The simple fact is where doomed to corporate domination without doing something outside the political system. The United States and Europe has been under creeping fascist coup for the past 60 years. The answer is an organized citizenry but the direction is the question.

Without fundamentally changing the Constitution to a popular democracy, all changes that a political movement will inspire, if possible, will be temporary. There has to be true counter to state capitalism, and I can only see one way. Using consumer spending, along with all other civil actions, to strategically fight the system.

If the US Postal Services, had an organized citizenry appeal too, when under attack by state capitalist forces. The fight would become a democratic struggle not a David and Goliath story without the romantic biblical ending. There has to be system in place where the American citizenry can affect the system with speed and financial penalty when democratic ideas are attacked by corporate board room members using their proxy political advocates that dominate congress and the senate.

The problems as I see it. Nobody wants to sacrifice anything to get something better in return. That includes most people that share my democratic notions, if only in sentiment. We have become sedentary society that expect instantaneous results. We’ve allowed ourselves to rely heavily upon the convenience of modern society and the idea of facing truly hard times scares most Americans, rightfully so. A lot of people are already experiencing hard times all over the US and around world. People that want democratic change in American society must be willing to give up something (material). They must be patient, vigilant and measured in their actions.

Now a government institution that benefits almost all Americans is under attack and US Postal Services only option is seek help from the government that’s loaded with corporate owned politicians with the state capitalist mandate to destroy public institutions that support socialized public benefit. This is not an honest or fair fight in the interest of people, but it’s a war of ideology waged against democracy for the sake of corporate control over all aspect of human life.

I do not advocate for communism, socialism, or any other ism. I advocate for democracy and democratic institution with popular control. If we could find a way to come together as a society, and not pull each other apart by designed superficial constructs set against us, to divide and control us, using emotionally driven manipulation to keep society focused away from the real problems that face the US and the world.

The questions are hard but answer is simple. Democratic struggle against corporate domination. The attack against the US Postal Service is a perfect example of corporate political action.

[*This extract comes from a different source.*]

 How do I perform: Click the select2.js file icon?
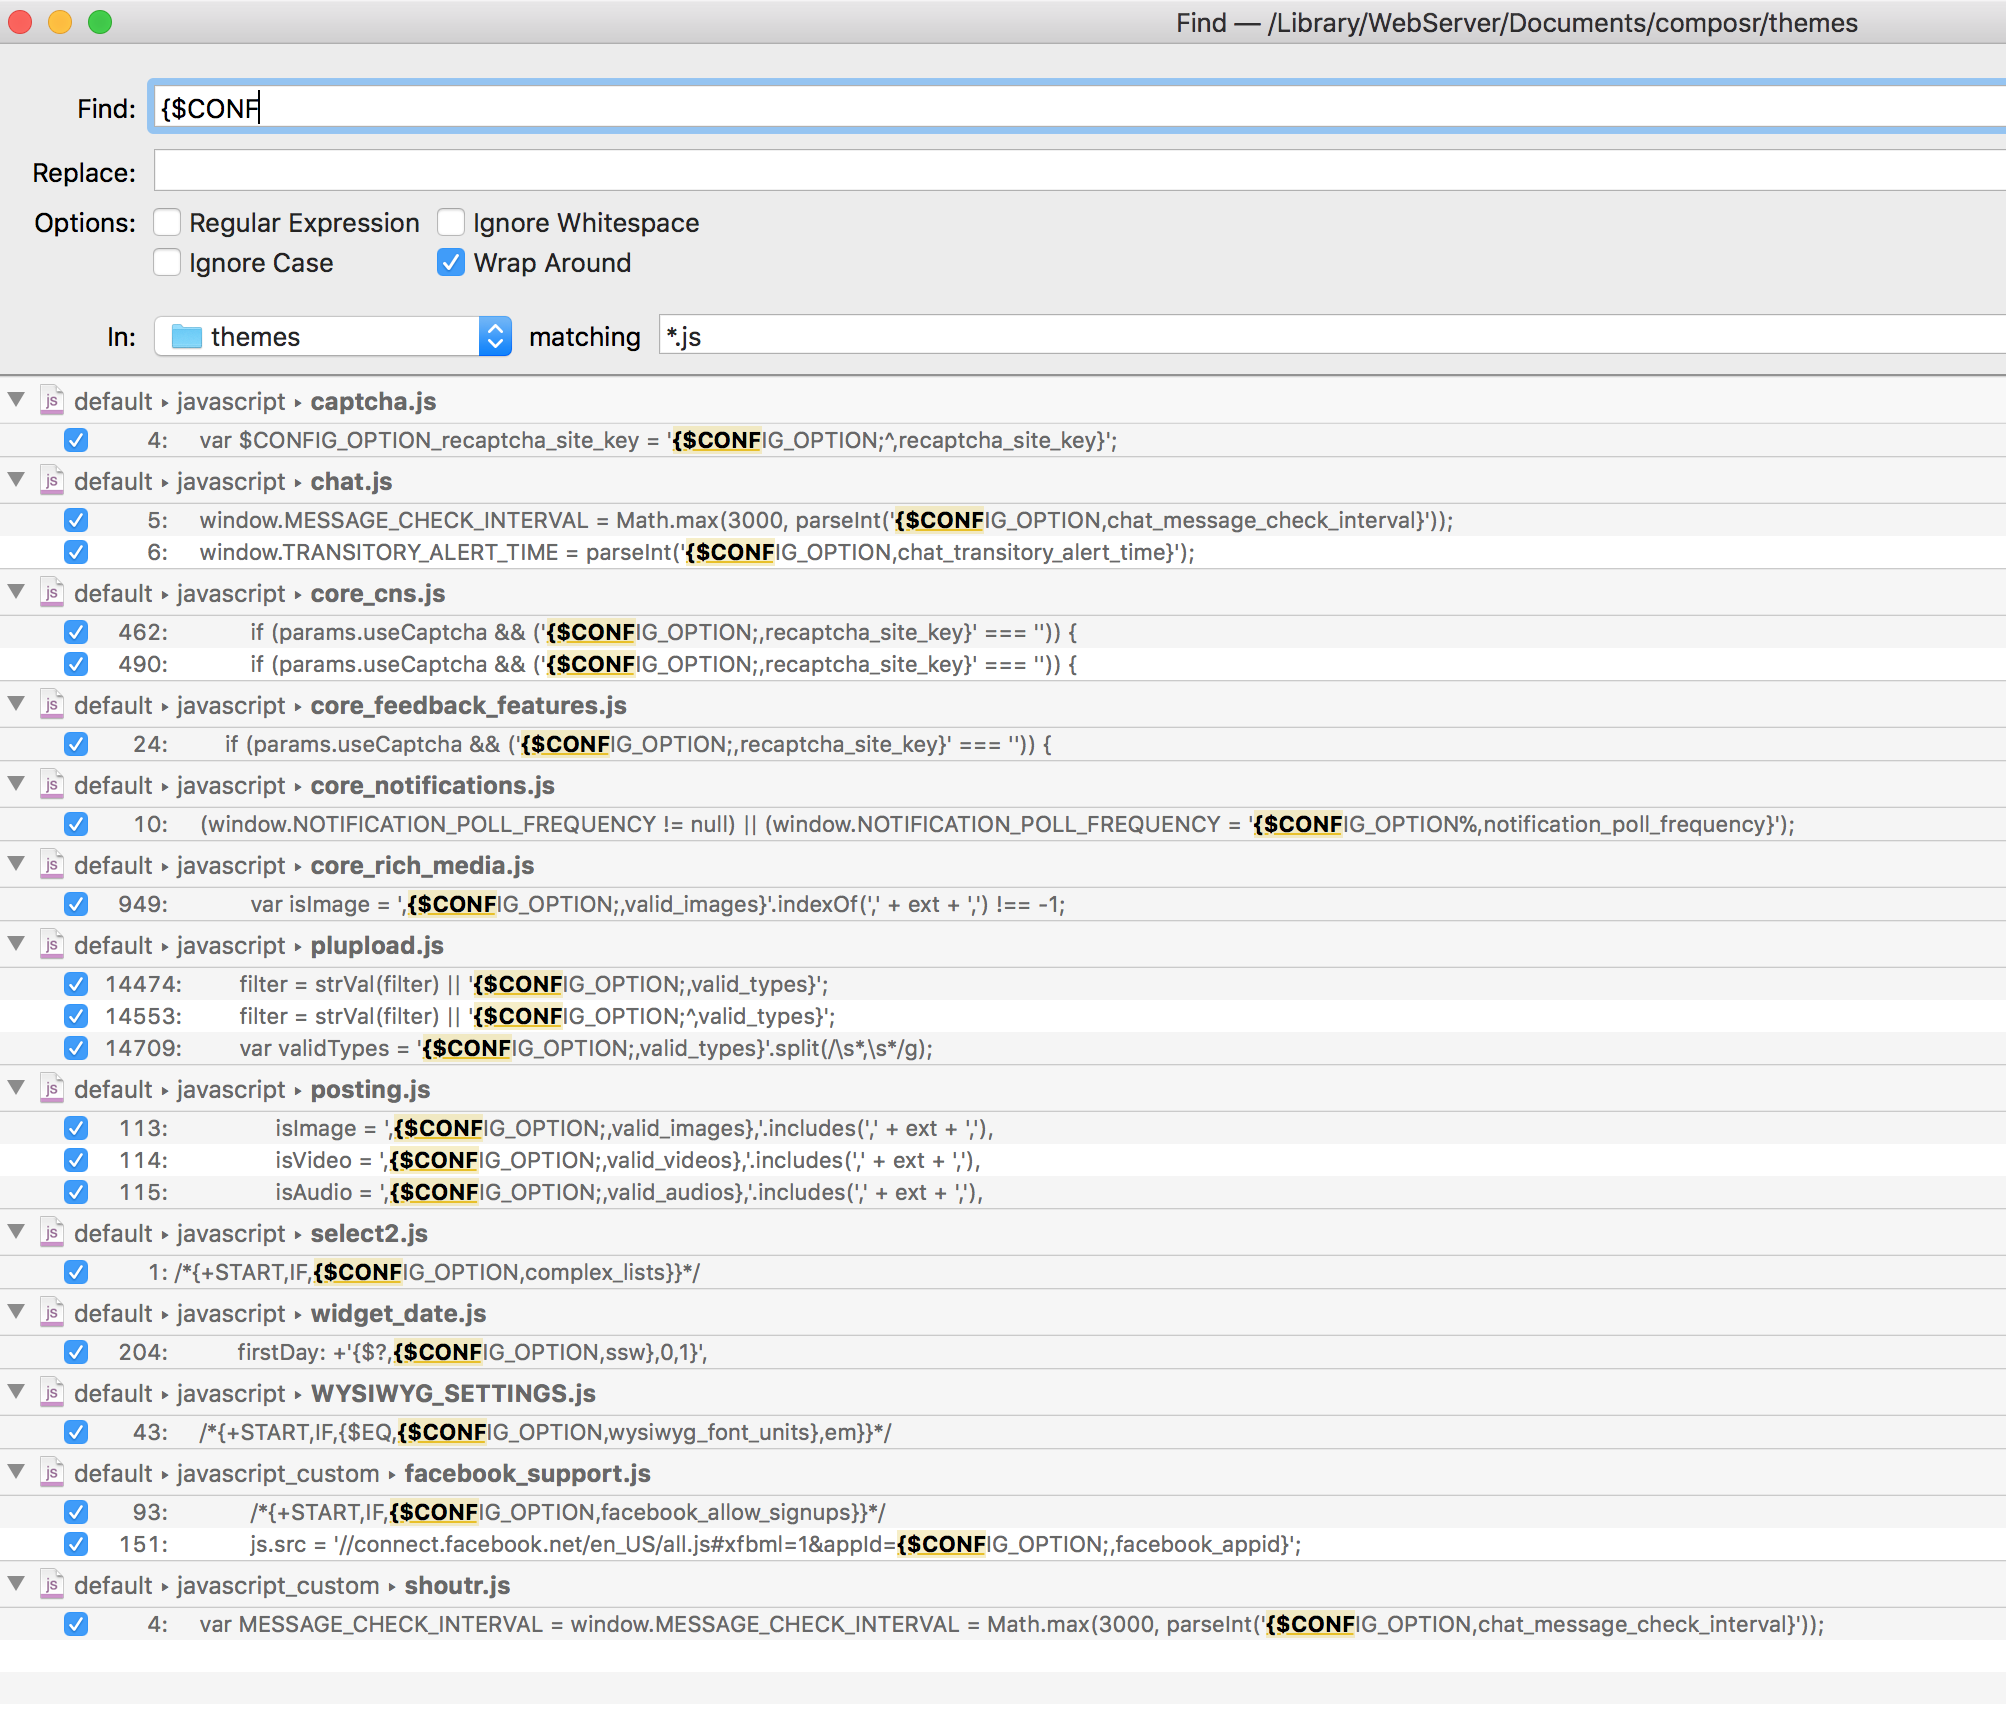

Politicians are acting on the will of their true constituent’s corporate board room members and their acting on behalf of the one percent. How to fight against a system dominated by corporate interest that fight against democratic institution. I advocate for using consumer consent (buying power), along with all other forms of civil action with the exception of violence.

Ken Duerksen's picture
Ken Duerksen 8 years 19 weeks ago
#10

I have never understood why the constitutional mandate of the USPS was not carried forward as communications technology advanced. Sure, it progressed from horseback to rail, then to airplanes...but where is the USPS cellular phone network? how about the USPS Internet service?

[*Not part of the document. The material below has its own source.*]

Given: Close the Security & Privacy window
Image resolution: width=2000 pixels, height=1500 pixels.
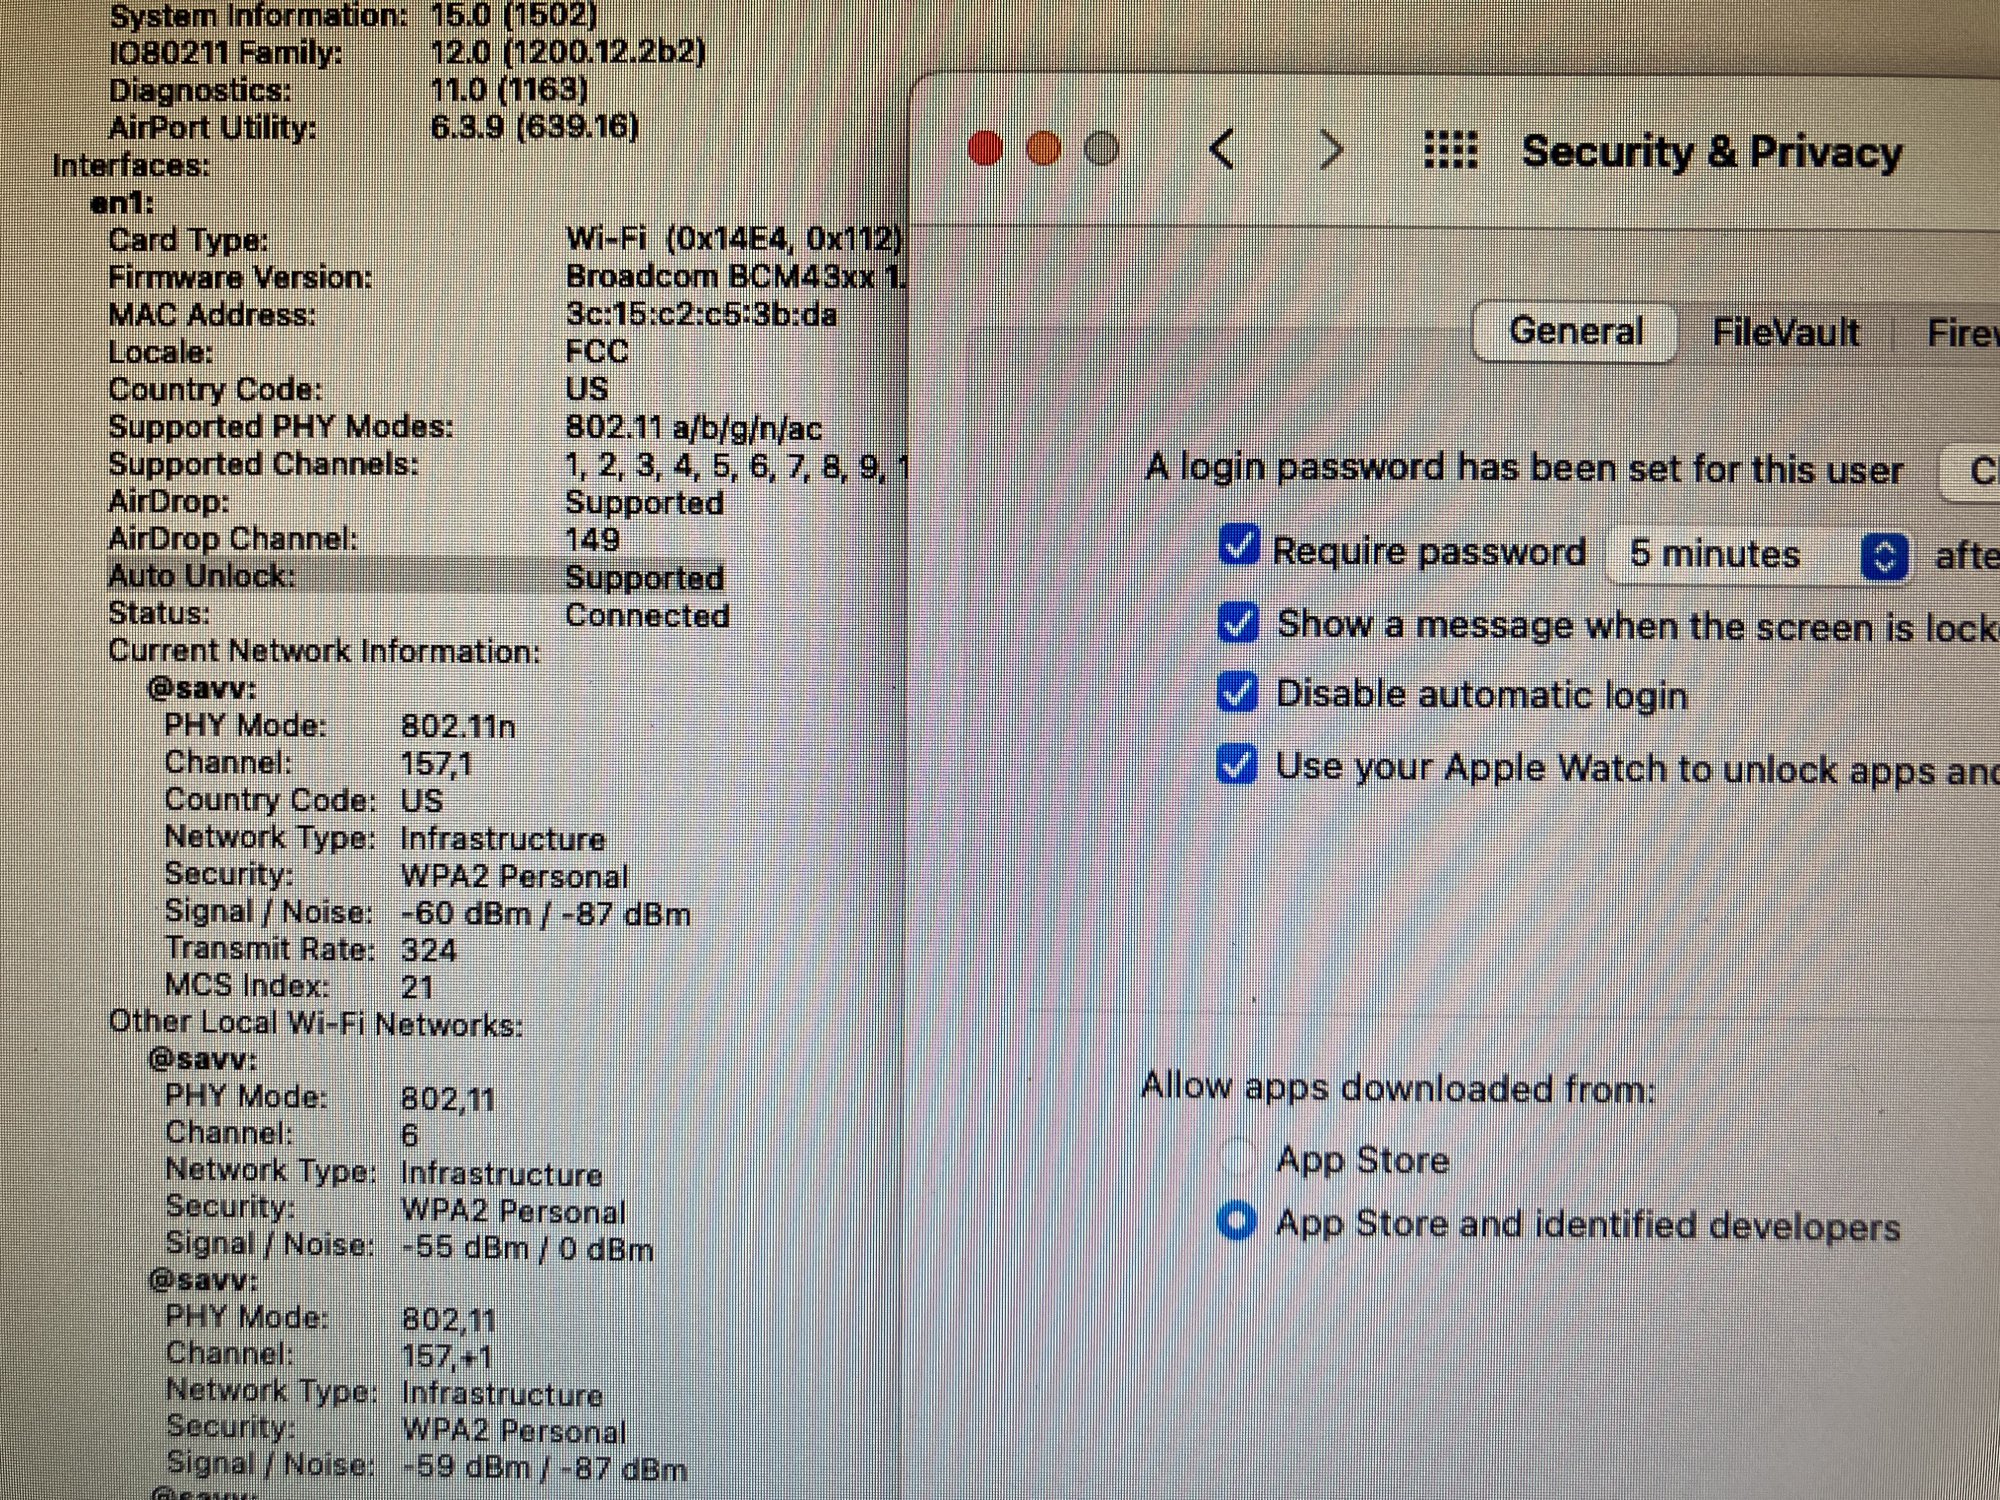Looking at the screenshot, I should coord(986,150).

Its all about communications, after all.

mathboy's picture
mathboy 8 years 19 weeks ago
#11

glen'synapse, the term is "operate in the black", from the fact that accountants use black ink for positive numbers, and red ink for negative numbers.

grandpa_Dave's picture
grandpa_Dave 8 years 15 weeks ago
#12

florencev - I agree fully with your initiative, and I signed the petition. Then I shared info with family. Some of them get it. Unfortunately, others who watch Fox "news" haven't a clue.

grandpa_Dave's picture
grandpa_Dave 8 years 15 weeks ago
#13

Ken Duerksen - You are right, the FCC and USPS are two gov't agencies that should have some responsibility for internet communications. I prefer management and oversight by "we the people" compared to cable & phone companies. I don't know what such management would look like, but it's unlikely that for-profit companies will support net neutrality and open internet unless they are required.